Local superintendents share thoughts on state education incentive funding
Gov. Scott Walker outlined his budget proposal Wednesday night, including plans for education.
Among the topics included details on how much money will be put into a new incentive program for public K-12 schools.
The idea is to reward high-performing schools and provide grants for struggling schools.
The incentive program is based on school report card scores, a new system of grading schools performance released for the first time at the beginning of the school year.
Schools with high grades would split $24 million.
While local superintendents say extra money is always welcomed, it won't be enough to make up for the lack of state funding in the upcoming school year.
In Walker's budget proposal $64 million will be set aside for incentive funding for K-12 public schools.
"High-performing schools like these or schools that show dramatic improvement in their scores and in this budget, they'll get funding incentives," said Walker.
Twenty-four million dollars will be awarded to schools with grades on their report cards showing they exceed or significantly exceed expectations.
According to last year's report cards, more than 700 schools in the state fall into those categories, meaning each school would only see about $30,000 apiece.
"They can use the funds for things like rewarding exceptional teachers." said Walker.
It's a program local superintendents say could be helpful but worry because the report card system is so new.
"We all know it's very new. We've had one run of that report card. I do believe that it's too early to start putting in some of the high stake things based on the report card," said La Crosse School District Superintendent Randy Nelson.
With not much money budgeted for public schools in Walker's budget, West Salem Superintendent Troy Gunderson says an incentive program doesn't begin to tip the scales for schools that have already stripped down their budgets over the past few years.
"All the people who work for me and school districts all took dramatic pay cuts and benefit cuts to right the ship, and if you think continually doing that to employees is the secret to future success and dangling money in front of them and saying, 'You can buy a computer lab if your scores went up' quite frankly is insulting," said Gunderson.
Others worry about the philosophy behind using money as a way to improve our schools.
"I don't know if there's ever enough money to use as incentive for people. I think people are intrinsically rewarded. They like people to say, 'Thank you' but they don't like people to say, 'I'll give you $50 if you become a better teacher,'" said Onalaska school district superintendent Fran Finco.

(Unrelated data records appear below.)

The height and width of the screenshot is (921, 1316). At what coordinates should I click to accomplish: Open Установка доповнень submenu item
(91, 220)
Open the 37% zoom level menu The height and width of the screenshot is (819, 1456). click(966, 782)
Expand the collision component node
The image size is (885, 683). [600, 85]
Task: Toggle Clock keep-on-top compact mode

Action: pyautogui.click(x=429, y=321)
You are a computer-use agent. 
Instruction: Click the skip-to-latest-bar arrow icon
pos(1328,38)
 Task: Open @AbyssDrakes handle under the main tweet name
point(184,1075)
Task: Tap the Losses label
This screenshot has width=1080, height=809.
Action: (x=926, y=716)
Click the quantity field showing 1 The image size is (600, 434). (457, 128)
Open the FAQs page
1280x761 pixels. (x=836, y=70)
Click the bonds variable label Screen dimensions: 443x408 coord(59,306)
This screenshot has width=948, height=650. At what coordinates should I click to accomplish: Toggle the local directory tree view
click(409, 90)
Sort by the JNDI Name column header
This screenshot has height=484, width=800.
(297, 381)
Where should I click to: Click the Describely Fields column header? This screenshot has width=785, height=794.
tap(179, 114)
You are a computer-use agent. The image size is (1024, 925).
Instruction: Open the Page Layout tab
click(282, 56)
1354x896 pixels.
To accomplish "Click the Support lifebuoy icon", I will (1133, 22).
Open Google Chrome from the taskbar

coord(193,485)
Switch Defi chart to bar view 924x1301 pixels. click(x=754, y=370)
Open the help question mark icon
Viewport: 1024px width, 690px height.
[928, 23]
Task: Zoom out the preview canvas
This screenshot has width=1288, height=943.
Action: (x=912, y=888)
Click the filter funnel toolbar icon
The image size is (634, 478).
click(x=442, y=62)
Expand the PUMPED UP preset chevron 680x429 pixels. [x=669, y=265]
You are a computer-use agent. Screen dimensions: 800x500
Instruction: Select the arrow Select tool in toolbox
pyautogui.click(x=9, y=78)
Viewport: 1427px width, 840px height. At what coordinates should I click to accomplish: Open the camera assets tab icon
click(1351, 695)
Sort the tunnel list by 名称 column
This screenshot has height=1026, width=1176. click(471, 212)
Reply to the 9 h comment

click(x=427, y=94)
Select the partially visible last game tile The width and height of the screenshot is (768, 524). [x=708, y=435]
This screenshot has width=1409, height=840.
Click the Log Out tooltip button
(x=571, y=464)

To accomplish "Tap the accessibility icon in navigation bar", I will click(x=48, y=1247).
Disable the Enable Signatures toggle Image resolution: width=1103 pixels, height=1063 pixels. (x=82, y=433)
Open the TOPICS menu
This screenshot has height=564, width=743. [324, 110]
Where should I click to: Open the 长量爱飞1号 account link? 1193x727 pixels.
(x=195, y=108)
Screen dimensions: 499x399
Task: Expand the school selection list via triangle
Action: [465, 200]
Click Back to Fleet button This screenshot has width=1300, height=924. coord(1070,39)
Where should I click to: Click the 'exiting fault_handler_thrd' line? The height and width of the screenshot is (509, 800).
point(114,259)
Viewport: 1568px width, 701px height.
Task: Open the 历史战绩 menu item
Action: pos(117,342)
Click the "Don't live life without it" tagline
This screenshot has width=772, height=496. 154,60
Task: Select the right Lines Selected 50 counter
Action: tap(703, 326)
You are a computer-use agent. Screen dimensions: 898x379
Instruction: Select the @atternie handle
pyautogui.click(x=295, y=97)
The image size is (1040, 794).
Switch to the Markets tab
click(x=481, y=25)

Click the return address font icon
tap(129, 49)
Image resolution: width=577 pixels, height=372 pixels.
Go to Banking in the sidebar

But even with these concerns, school districts are happy there is some focus on rewarding teachers and improving schools.
Based on last year's report card La Crosse, West Salem, Onalaska, and Holmen all have at least one school that would qualify for the incentive funding.
The incentive program also sets aside money for schools that show at least a three-point improvement on their report cards.
There is also $10 million in grant money under-performing schools can apply for.